* The input:
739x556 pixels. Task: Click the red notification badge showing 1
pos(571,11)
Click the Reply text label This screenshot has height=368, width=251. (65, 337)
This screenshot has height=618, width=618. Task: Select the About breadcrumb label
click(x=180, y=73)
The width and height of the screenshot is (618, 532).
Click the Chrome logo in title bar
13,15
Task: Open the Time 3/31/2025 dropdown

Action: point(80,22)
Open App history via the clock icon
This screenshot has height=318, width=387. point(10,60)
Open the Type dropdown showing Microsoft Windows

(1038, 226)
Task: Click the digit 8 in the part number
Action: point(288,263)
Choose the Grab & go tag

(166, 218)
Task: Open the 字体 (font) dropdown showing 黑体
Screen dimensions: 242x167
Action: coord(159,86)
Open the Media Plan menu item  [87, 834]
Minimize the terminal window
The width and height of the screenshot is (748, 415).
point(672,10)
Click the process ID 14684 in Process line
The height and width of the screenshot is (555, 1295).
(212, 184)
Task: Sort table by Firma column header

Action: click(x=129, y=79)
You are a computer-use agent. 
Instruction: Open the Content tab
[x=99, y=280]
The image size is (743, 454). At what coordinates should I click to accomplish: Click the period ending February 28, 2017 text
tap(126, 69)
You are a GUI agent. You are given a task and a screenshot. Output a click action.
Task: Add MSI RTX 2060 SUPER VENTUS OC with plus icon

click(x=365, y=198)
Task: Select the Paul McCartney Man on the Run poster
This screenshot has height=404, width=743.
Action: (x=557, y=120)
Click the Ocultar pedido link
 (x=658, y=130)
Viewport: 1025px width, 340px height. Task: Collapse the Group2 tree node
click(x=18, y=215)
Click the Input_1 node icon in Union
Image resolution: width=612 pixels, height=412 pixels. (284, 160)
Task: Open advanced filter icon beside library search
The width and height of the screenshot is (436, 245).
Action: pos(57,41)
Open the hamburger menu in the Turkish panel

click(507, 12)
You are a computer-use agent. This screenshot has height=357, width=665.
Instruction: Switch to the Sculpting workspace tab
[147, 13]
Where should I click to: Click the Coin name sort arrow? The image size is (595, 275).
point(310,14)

* Description of the task: Starting at the top of the items and stopping after the line that contains "click(x=180, y=73)", arrange each item as one row of a two-column CSV with the headers instruction and response. Put each in a single quoted field and replace line breaks with spaces.

* Solution for this task:
instruction,response
"739x556 pixels. Task: Click the red notification badge showing 1","pos(571,11)"
"Click the Reply text label This screenshot has height=368, width=251.","(65, 337)"
"This screenshot has height=618, width=618. Task: Select the About breadcrumb label","click(x=180, y=73)"